– Господь, Отец ваш Небесный, любит вас и предостерегает – через меня, своего недостойного слугу, – от опасностей, которым вы подвергаете себя, принимая участие в этом празднике. Вы ослеплены его великолепием и роскошью, оглушены шумом его обольстительной музыки, и не замечаете спрятавшихся за камнем василисков, не слышите злого шипения змей. От всего своего сердца советую я вам отказаться от искушений этого нечестивого фестиваля. Подумайте лучше о любви Божьей, спросите себя: «Стоит ли мне отвергать эту любовь и ставить тем самым душу свою под угрозу?» Ведь отмечая этот греховный праздник, именно так вы и поступаете.

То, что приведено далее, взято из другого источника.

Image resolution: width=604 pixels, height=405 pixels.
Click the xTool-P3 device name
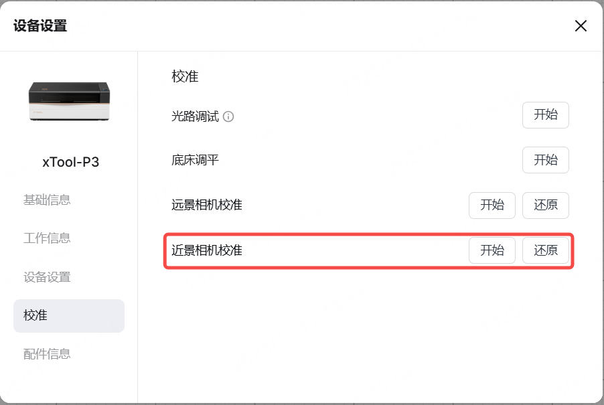pos(71,162)
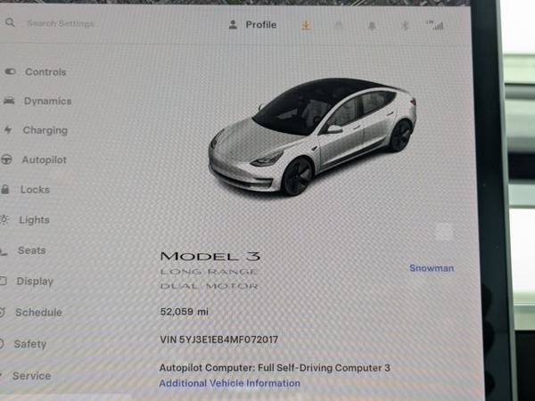This screenshot has width=535, height=401.
Task: Open Bluetooth settings icon
Action: pyautogui.click(x=405, y=25)
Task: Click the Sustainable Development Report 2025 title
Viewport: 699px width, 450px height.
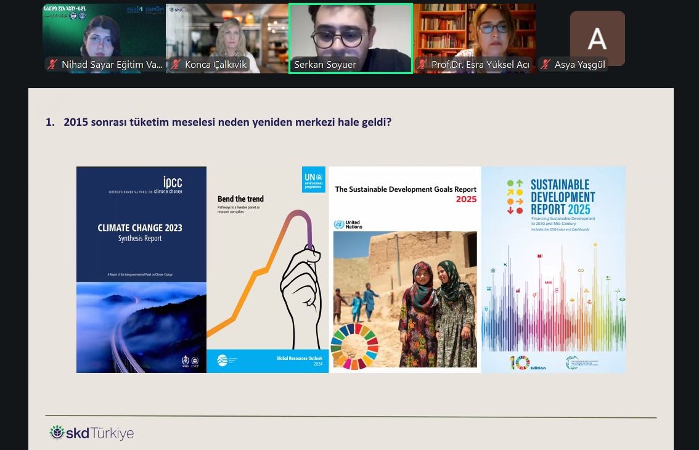Action: (561, 197)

Августин остановился, внезапно осознав, что, увлекшись силой собственного красноречия, он совершенно забыл о своих слушателях, времени и месте – обо всем, за исключением крайней необходимости предупредить пришедших в форум карфагенян о неблаговидности их поведения. Он взглянул на небо: солнце уже прошло свой меридиан. Он начал свою речь в четвертом часу, то есть… говорил больше двух часов! Августин обвел взглядом слушавших его людей. Уважая его авторитет, они не разошлись, но стали беспокойными и невнимательными. У многих на лицах читалось недоумение; большая же часть собравшихся выглядела уставшей и сердитой, возмущенной таким вторжением в их веселье. Будучи реалистом, Августин понял, что не сумел завоевать их расположение и что, продолжая выступление, он рискует еще больше восстановить их против себя, и решил закругляться.
– Вот почему, друзья мои, хочу я закончить словами…

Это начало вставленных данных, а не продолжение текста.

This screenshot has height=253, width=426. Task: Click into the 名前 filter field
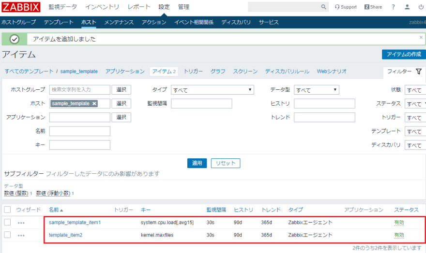(80, 131)

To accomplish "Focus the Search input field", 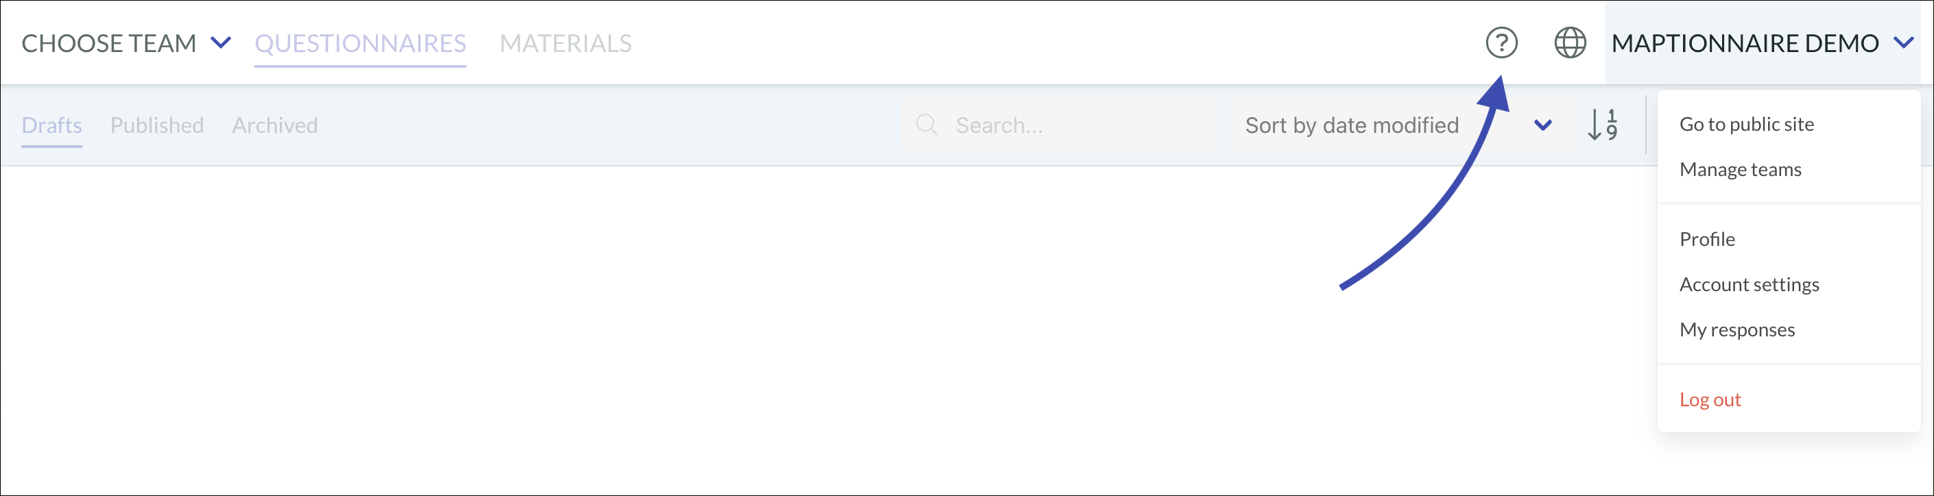I will [x=1059, y=125].

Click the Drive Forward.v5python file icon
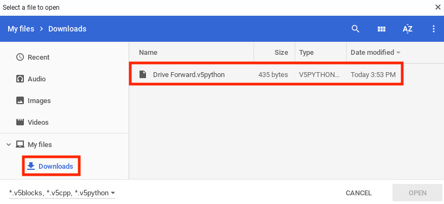point(143,75)
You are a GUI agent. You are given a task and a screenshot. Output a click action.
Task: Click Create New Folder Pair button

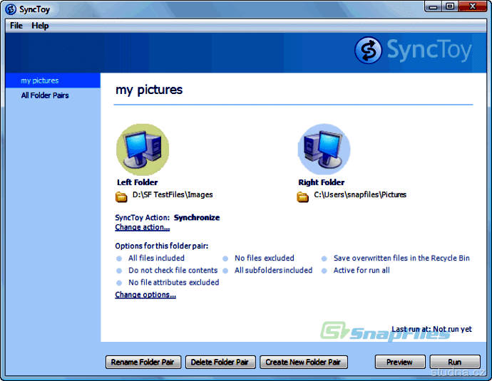click(x=304, y=362)
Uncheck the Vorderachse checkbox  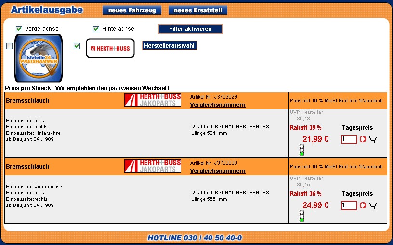click(x=19, y=29)
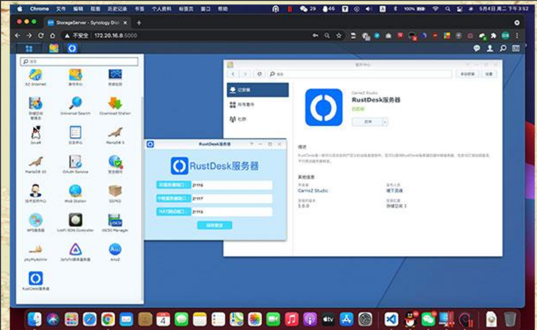Image resolution: width=537 pixels, height=330 pixels.
Task: Open RustDesk server from the app menu
Action: click(36, 278)
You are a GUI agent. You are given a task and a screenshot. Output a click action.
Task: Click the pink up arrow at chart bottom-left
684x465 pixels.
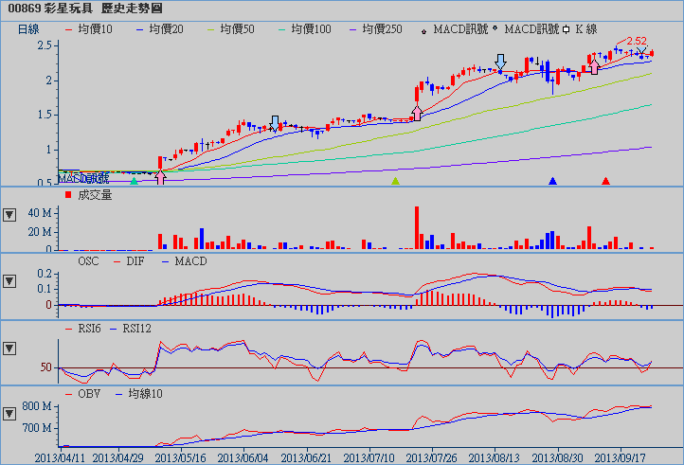[x=160, y=177]
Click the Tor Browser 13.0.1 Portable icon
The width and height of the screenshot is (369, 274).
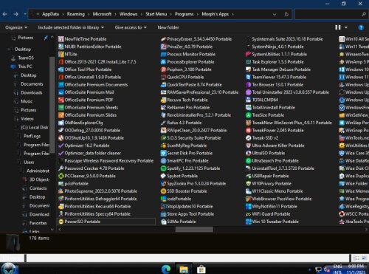coord(248,85)
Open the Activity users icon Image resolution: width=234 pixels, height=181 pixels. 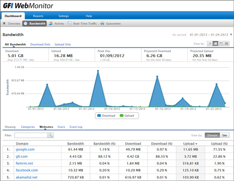point(51,24)
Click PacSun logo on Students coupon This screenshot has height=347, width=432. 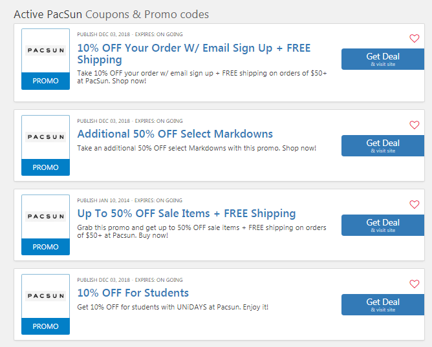point(45,296)
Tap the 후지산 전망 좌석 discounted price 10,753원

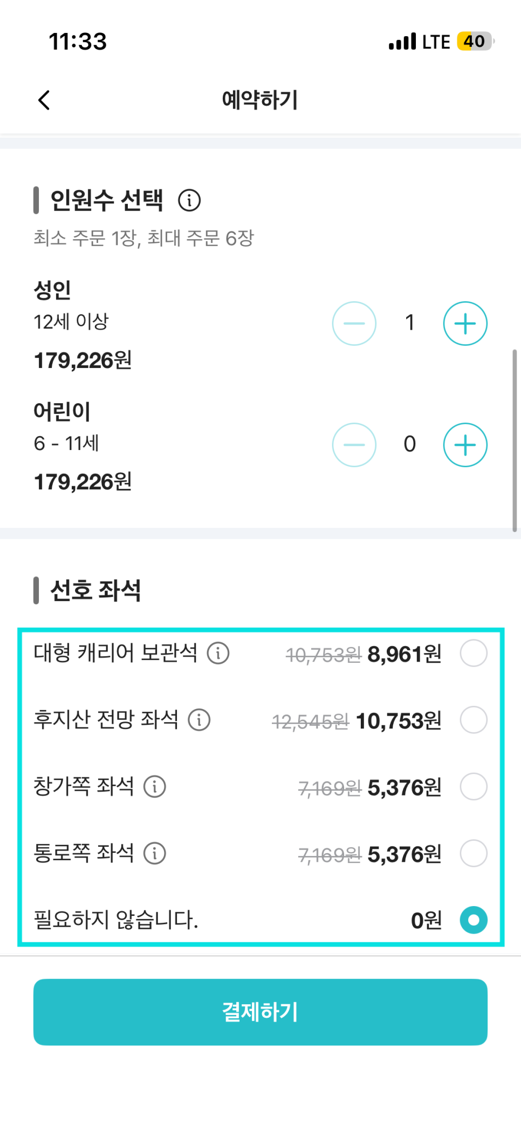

– Ох, избавьте нас от своих поучений – вы и так сказали достаточно, – прервал его невысокий, полный мужчина, лицо которого показалось Августину смутно знакомым. «Макробий, автор трактата «Сатурналии», – вспомнил он, – rhetor в университете, том самом учреждении, где я выиграл приз в риторике». Пребывая в смятении, Августин услышал, что острота молодого ученого была встречена приветственными смешками. Почувствовав назревающий конфликт, толпа оживилась. Сдавать ситуацию без боя Августин не собирался.
– Если из всего моего скромного выступления вам запомнится лишь одно, пусть – пусть это будет… – Тут Августин запнулся; он чувствовал, что голос его звучит слабо, примирительно. Не так все должно было закончиться. Он продолжил. – Запомните лишь одно, друзья. Без милости Божьей мы – никто. Сами мы ничего…
– Не можем сделать? – Макробий превратил утверждение Августина в вопрос. – Ваше высокопреосвященство, – формально правильное обращение было произнесено с едва уловимой иронией, – вы все время вспоминаете о милости Божьей. А как же воля самого человека? Вы что, считаете, мы ничего не можем добиться сами?